Woran dachte er? „Wir sind bald an der Weichsel", flüsterte er. Dann gingen wir wieder Seite an Seite einen breiten Tunnel entlang. Wir legten längere Verschnaufpausen ein, erholten uns und gingen wieder weiter... Ein sonderbarer und unbegreiflicher Geruch schlug mir ins Gesicht. Jozef hatte es auf einmal eilig. Ich konnte kaum Schritt halten ... Und erst als mich wieder ein Hauch berührte, begriff ich, daß es der frische Wind einer Herbstnacht war ... Über uns wölbte sich ein mit Wolken bezogener Himmel. Endlich Luft, viel Luft. Stille. Und dort. hinter dem breiten, matt schimmernden Fluß, erkannte man die dunklen Umrisse des Stadtteils Praga. Dort waren die Unsrigen. „Na, Jozef, Flammen, unterirdische Rohre und Teufelszähne haben wir passiert", sagte ich. „Jetzt ins Wasser!" Ich legte meine Kleidung ab, schaute mich, vor Kälte und Erregung zitternd, nach Jozef um. Er lag auf dem Bauch und starrte in Richtung Praga. Das Ufer war nicht zu erkennen, aber in der Ferne sandten unsere Scheinwerfer ihre bläulichen Strahlen aus. „Jozef!" Er setzte sich auf. Das Gesicht sah in der Dunkelheit grau aus, nur die Augen glänzten. „Ja", sagte er gedehnt. „Diese fünfhundert Meter werden nicht leichter sein als jene Kilometer, die wir hinter uns haben ..." „Auch das schaffen wir noch!" Wir stiegen vorsichtig ein abschüssiges Rohr hinunter zum Wasser.
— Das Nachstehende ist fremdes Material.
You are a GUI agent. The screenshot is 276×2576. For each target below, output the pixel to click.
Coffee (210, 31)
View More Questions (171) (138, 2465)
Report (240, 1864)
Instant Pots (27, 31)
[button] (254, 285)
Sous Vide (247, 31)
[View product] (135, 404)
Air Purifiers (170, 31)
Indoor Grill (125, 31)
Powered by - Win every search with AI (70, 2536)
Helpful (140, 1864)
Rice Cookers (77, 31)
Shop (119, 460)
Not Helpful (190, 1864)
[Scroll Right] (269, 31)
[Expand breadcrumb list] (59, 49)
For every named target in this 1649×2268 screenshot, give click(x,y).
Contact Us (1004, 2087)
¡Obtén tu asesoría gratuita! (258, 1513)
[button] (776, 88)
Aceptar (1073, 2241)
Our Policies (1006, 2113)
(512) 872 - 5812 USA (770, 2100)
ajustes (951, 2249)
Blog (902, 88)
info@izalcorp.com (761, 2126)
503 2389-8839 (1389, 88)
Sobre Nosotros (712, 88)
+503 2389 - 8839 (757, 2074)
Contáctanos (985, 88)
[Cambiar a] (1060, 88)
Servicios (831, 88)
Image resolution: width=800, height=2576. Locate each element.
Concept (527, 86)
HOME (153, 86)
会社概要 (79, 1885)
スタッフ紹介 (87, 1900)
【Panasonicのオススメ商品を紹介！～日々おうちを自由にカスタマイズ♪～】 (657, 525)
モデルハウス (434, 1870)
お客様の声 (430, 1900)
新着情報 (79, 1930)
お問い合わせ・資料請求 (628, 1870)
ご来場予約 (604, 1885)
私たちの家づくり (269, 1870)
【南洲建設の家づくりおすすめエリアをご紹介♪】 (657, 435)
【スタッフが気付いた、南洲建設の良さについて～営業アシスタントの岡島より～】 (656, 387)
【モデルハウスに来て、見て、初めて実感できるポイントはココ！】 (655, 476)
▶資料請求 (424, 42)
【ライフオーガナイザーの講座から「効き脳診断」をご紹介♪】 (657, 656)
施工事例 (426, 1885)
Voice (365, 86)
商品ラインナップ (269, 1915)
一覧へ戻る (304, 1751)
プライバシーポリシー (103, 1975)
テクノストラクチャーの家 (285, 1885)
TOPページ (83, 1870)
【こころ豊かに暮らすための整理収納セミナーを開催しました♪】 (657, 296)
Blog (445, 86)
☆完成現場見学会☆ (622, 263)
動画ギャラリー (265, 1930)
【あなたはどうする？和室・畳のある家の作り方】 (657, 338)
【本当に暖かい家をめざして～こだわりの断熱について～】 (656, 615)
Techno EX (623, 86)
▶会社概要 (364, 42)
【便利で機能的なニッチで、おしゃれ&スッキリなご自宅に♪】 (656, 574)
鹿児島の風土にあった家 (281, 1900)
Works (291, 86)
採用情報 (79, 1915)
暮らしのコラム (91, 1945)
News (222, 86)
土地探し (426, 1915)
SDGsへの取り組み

Über Warschau sah man einen Feuerschein, aber man hörte keine Schüsse. Schlachtenlärm drang vom Norden her, vom anderen Ufer des Flusses. Die schnelle Strömung trug uns abwärts, aber wir vergeudeten nicht die Kraft, um dagegen zu kämpfen. Die Strömung half uns sogar. Wir versuchten, geräuschlos zu schwimmen und erstarrten oft, tauchten mit dem Kopf unter Wasser, wenn über der Weichsel eine Leuchtkugel hochstieg. An einer Stelle war die Weichsel auf einmal zu seicht, so daß wir Grund hatten und uns ein wenig verschnaufen konnten. Dann schwammen wir wieder weiter. Am nächsten Tag meldete ich Marschall Rokossowski die Erfüllung des Kampfauftrages.